The bureau's contract (pdf) with the department store, obtained through a public records request, was born out of planning for its grand opening festivities in late July. That's a normal arrangement: Businesses or nonprofits routinely pay police hundreds of dollars to help manage crowds, as we reported over the summer.
But unlike most contracts, tied to specific events, Target's arrangement with the city has been allowed to continue well beyond that roll-out period—and could stretch into 2014. As an example of how durable that relationship has become, work at the Target has been made available to officers for 21 of the 30 days on this month's calendar, for $63 an hour. The contract comes after the Mercury's reporting found an Occupy-related Bank of America contract, for some 40 hours a week, was allowed to continue for nearly two years.
That puts the bureau in a difficult position—something that top managers acknowledge. A policy directive enacted in 2009, under former Chief Rosie Sizer, discourages contracts that are "primarily a security function for the sole benefit of the establishment" and are "focused solely on the interests of the business." The change, unpopular at the time, was driven by Sizer's distaste for security work at the downtown Ross Dress 4 Less.
Chief Mike Reese's office, when asked about the contract, signaled a difference in philosophy between the two administrations. Sources say Reese, back when he was Central Precinct commander downtown, had worked closely to shape the Ross contract; it was seen as a way to cut down on call-outs to a shoplifting hotspot. But the 2009 directive, in any case, remains on the books (pdf) and officially in place.
"It is an exception," says Commander Bob Day, currently in charge of Central Precinct. Day not only approved the Target contract, but said he also took the extra step of running it past Assistant Chief Larry O'Dea, Reese's top aide in charge of bureau operations and patrol staffing. Indeed, notations on the contract obtained by the Mercury make clear Day waited to bless the ongoing work until hearing back from the chief's office.
"I'm fully aware that the directive is in place," he also said, saying my questions were "reasonable."

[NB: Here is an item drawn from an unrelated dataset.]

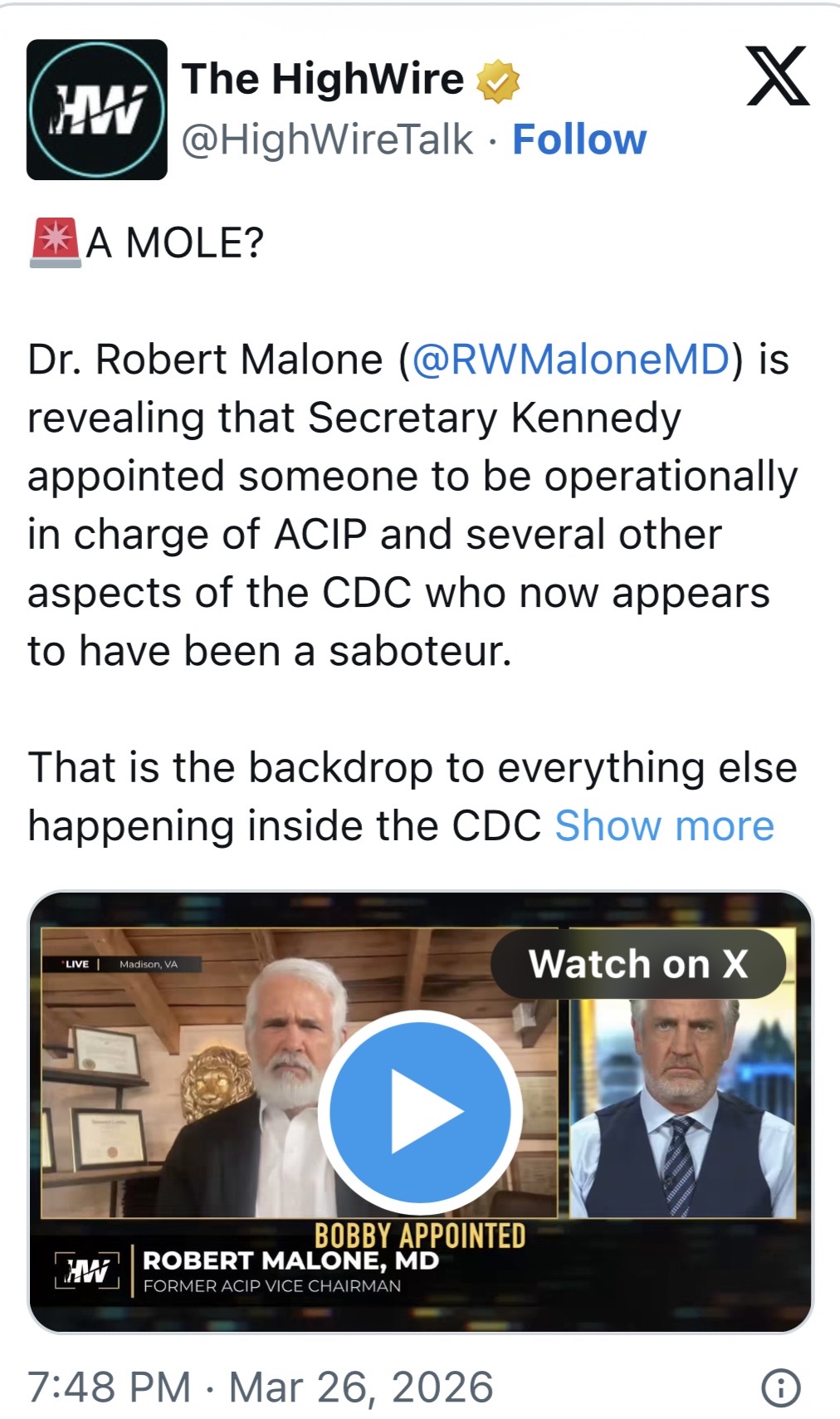This screenshot has width=840, height=1419.
Task: Click the red siren emoji
Action: click(55, 242)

Asked how he squared the Target contract against the Ross directive (first reported years ago by Willamette Week), Day made two points: (1) The Target contract, he says, won't run "indefinitely." It will be re-evaluated at the end of the year, after the holiday rush. (By way of context, the bureau has an annual contract with Lloyd Center for overtime security work.) And (2) the nature of the police work involved is different than what Ross required.
Day says the Ross contract amounted to officers sitting around and busting shoplifters. As he sees it, cops working Target are supposed to get outside the building, patrolling sidewalks and not just the inside of the store. "Here it's more of a community-based approach," letting people get to see officers and managing crowds. That jibes with the language in the contract—although it does require officers to carry Target radios.
But Day also said something potentially controversial: that the work is also about patrolling for sidewalk violations—aggressive panhandling and obstructions. He said that helps police and the community but that it also "benefits Target to have positive, safe environment."
Tim Kerns, who negotiated the contract for Target, specifically mentioned crowd management when contacted by the Mercury. "That's the tip of the spear of their involvement here," he said.
Secondary employment contracts, as the bureau's policy manual calls them, are a strange thing overall. Though bureau officials must approve all contracts, modify their terms as necessary, and set overall policy, the Portland Police Association is charged with scheduling the officers who work the security jobs.
Daryl Turner, PPA president, called the Target contract "a community policing tool." He explained it as such: When people see officers outside downtown stores, "it makes people feel very comfortable. Therefore, people want to come in the store. They feel safer."
So far, through early November, PPA figures show officers have worked some 7,033 hours on 1,261 different secondary employment jobs.